### Extrait du document
Un mouvement d’une telle ampleur n’avait pas eu lieu depuis 2009. Il donne la mesure de la colère, du désarroi, de l’éreintement qui touchent l’hôpital et plus largement le secteur de la santé et du social. La privatisation rampante d’une partie de ces activités aggrave encore la situation. Notre reportage à l’Ehpad de Nancy, la résidence des Cygnes, contrôlé par le groupe Orpea, illustre cette dégradation, parmi tant d’autres. Là-bas, pas une chambre à moins de 3 000 euros. Mais pour ce prix, les résidents sont abandonnés, maltraités. Les directions se succèdent, le personnel est insuffisant, le turnover impressionnant, les infirmières et aides-soignantes craquent.

Car les femmes sont souvent en première ligne. Parce que ces secteurs sont encore trop perçus comme « une vocation naturelle », héritage des bonnes sœurs, les directions et responsables font appel au « dévouement ». Plus qu’ailleurs encore, les femmes y sont précarisées, sous-payées, exploitées, pauvres.

### Données fournies
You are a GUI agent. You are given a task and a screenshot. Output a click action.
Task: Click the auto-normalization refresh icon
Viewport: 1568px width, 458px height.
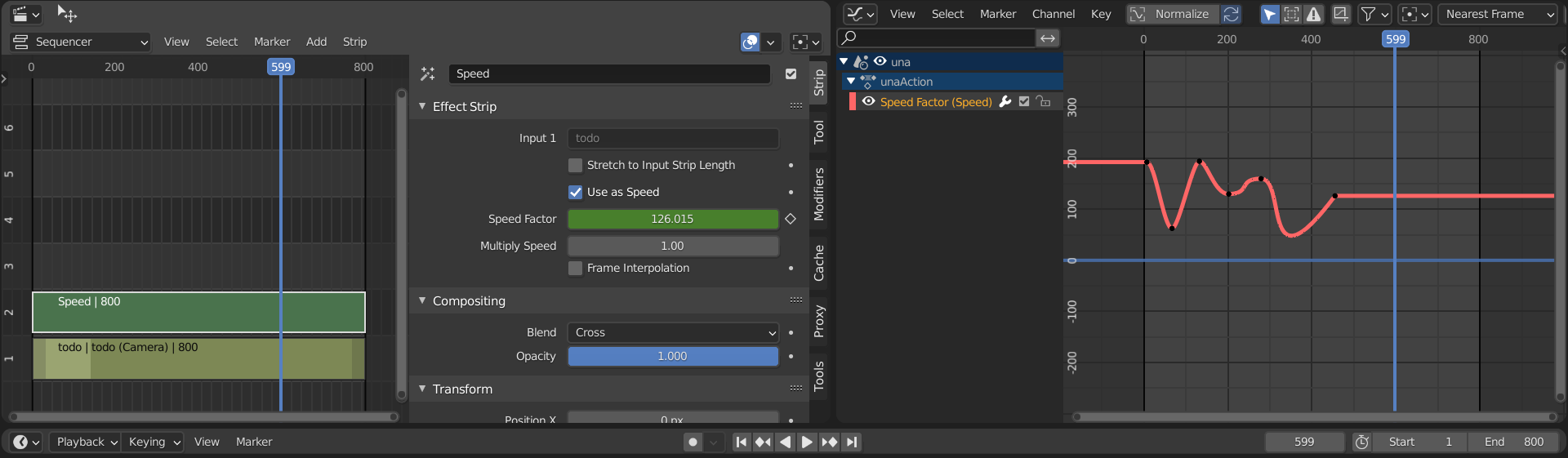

### Travail à faire
a: Dans l'extrait sur le secteur de la santé, relevez les quatre termes qui décrivent la situation des femmes dans la phrase commençant par « Plus qu'ailleurs encore ».
b: Reprenez l'extrait sur le secteur de la santé et du social à la suite de sa dernière phrase.

### Réponses rédigées
a: précarisées, sous-payées, exploitées, pauvres

b:
« Je n’aime pas le mot pénibilité, parce que ça donne le sentiment que le travail est pénible », a sermonné Emmanuel Macron lors d’un débat sur les retraites à Rodez le 3 octobre. Le 8 octobre, des aides à domicile, relevant aussi bien du secteur public que privé, ont manifesté, rappelant en écho d’autres réalités qui semblent ignorées du côté de l’Élysée. Au fil des ans, elles constatent la détérioration de leurs conditions de travail, des horaires qui s’allongent, des cadences imposées de plus en plus rapides, des salaires et des indemnités de plus en plus maigres. Et ce mal de dos, lancinant, qui revient sans cesse dans les témoignages. « Ce n’est pas une vie, mais de la survie », affirme Béatrice Belle, aide-soignante à Saint-Étienne.